Perilaku masyarakat Gunungkidul penyebab terjadi antraks saban tahun
Kebiasaan masyarakat tidak mau kehilangan ternak, jadi kalau ada yang sakit mereka cepat-cepat potong untuk segera dibagikan sebagai amalan (berbagi)

Jakarta Raya
JAKARTA
Kabupaten Gunungkidul, Yogyakarta, sangat akrab dengan wabah penyakit antraks yang disebabkan oleh perilaku masyarakat setempat.
Kasus antraks terbaru menyapa kabupaten tersebut pada 31 Desember 2019 lalu.
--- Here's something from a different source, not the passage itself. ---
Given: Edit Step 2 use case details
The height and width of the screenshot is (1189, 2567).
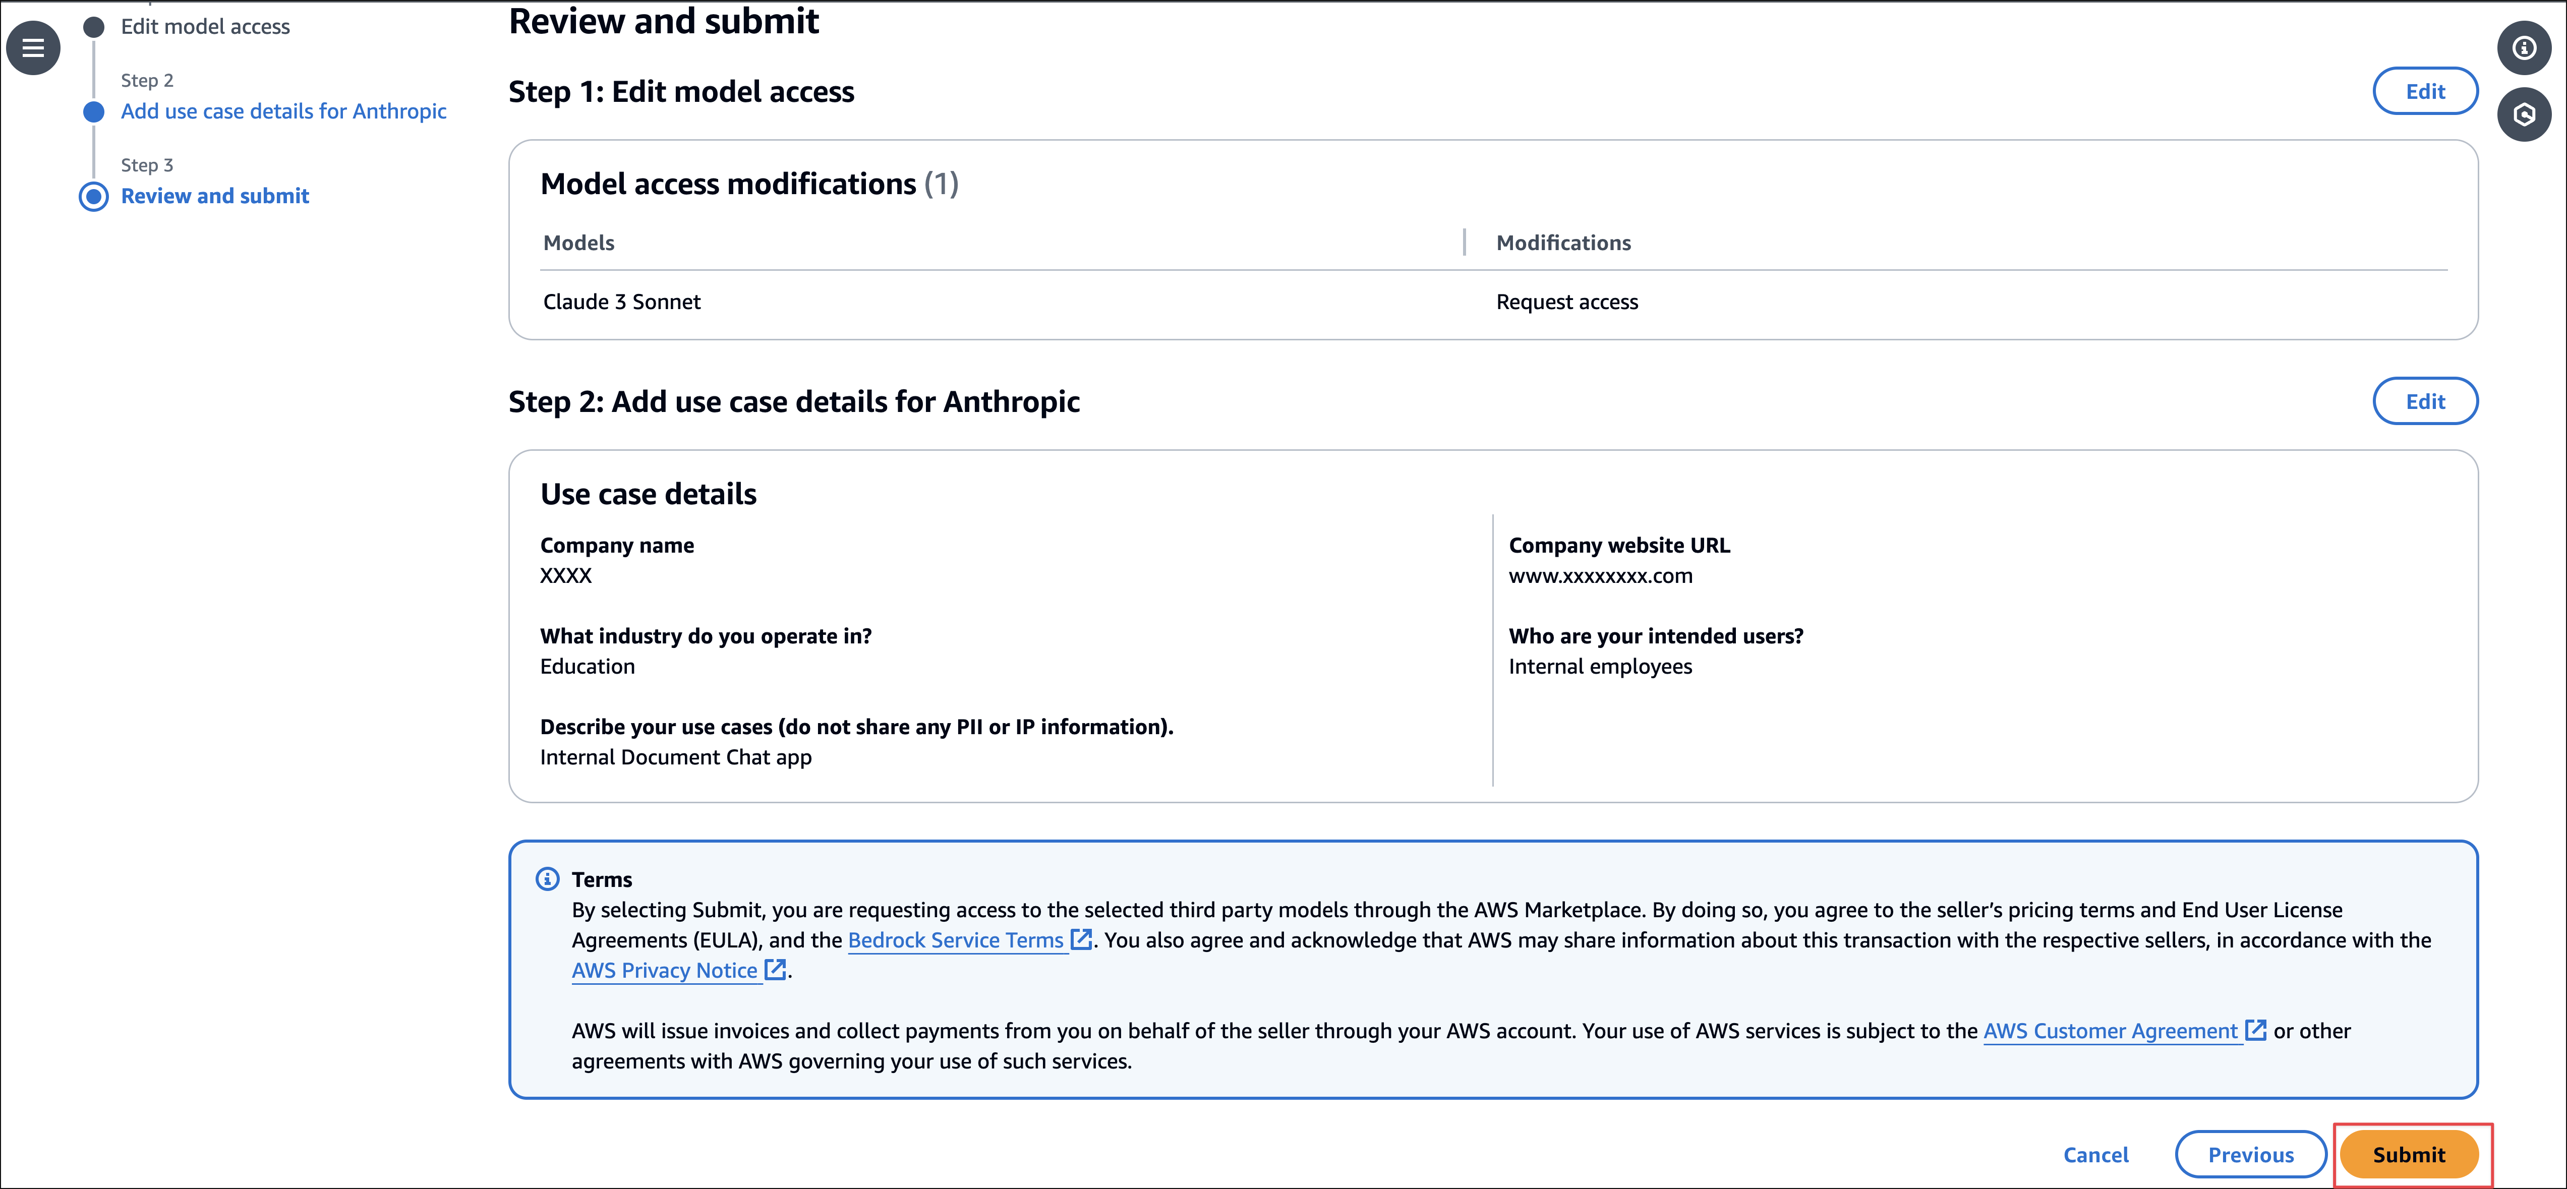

Direktur Jenderal Pencegahan dan Pengendalian Penyakit Kementerian Kesehatan Anung Sugihantono mengatakan minimnya perilaku hidup sehat masyarakat menjadi kendala utama yang belum selesai.
“Ibu Bupati (Gunungkidul) sampaikan bahwa kebiasaan masyarakat tidak mau kehilangan ternak, jadi kalau ada sapi yang sakit, mereka cepat-cepat potong untuk segera dibagikan sebagai amalan berbagi,” jelas Anung di Jakarta, Senin.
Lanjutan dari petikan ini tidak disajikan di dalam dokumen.